Stored data entries

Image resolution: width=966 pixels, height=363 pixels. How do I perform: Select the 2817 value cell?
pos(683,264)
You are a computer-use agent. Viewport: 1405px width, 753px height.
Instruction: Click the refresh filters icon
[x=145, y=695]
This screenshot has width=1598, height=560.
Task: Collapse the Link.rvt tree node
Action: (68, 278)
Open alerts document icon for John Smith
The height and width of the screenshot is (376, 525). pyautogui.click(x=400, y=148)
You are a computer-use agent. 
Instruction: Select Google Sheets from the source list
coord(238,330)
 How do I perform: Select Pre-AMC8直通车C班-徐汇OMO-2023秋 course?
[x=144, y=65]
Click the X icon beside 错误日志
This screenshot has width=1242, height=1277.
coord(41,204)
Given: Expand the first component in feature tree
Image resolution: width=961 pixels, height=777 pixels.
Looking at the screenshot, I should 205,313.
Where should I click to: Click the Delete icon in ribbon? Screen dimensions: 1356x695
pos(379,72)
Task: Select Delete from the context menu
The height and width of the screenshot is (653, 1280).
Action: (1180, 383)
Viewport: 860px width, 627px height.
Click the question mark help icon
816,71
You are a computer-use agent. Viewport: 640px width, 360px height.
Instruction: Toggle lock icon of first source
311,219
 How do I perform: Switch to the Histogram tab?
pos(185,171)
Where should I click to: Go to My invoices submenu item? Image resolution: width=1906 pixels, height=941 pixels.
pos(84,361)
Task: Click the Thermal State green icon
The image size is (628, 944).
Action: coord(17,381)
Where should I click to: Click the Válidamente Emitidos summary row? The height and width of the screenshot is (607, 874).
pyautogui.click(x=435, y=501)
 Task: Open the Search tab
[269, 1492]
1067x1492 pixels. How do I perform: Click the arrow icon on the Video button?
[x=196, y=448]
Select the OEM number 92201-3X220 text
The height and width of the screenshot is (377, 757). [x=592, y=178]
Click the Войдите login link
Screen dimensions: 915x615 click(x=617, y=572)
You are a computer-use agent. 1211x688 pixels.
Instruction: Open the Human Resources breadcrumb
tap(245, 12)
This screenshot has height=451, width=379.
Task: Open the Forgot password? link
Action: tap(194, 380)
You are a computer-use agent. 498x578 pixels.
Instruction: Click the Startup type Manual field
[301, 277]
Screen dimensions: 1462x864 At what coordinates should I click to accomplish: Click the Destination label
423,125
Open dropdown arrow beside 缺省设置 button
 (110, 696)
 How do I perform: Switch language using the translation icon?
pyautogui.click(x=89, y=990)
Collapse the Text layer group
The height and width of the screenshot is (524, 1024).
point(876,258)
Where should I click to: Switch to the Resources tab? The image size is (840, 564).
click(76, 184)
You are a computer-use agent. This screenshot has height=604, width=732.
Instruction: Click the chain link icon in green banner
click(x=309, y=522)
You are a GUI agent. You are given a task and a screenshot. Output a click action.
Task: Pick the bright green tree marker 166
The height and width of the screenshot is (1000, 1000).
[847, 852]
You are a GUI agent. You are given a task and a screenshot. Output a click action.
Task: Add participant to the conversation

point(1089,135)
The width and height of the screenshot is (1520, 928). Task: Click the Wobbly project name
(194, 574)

Problem requirements: Find the word "agent" in the data and copy out each line where it turns up.

Exercise answer:
You are a computer-use agent. Viewport: 1405px width, 753px height.
You are a computer-use agent. 
You are a computer-use agent. Viewport: 640px width, 360px height.
You are a computer-use agent. 1211x688 pixels.
You are a computer-use agent. 498x578 pixels.
You are a computer-use agent. This screenshot has height=604, width=732.
You are a GUI agent. You are given a task and a screenshot. Output a click action.
You are a GUI agent. You are given a task and a screenshot. Output a click action.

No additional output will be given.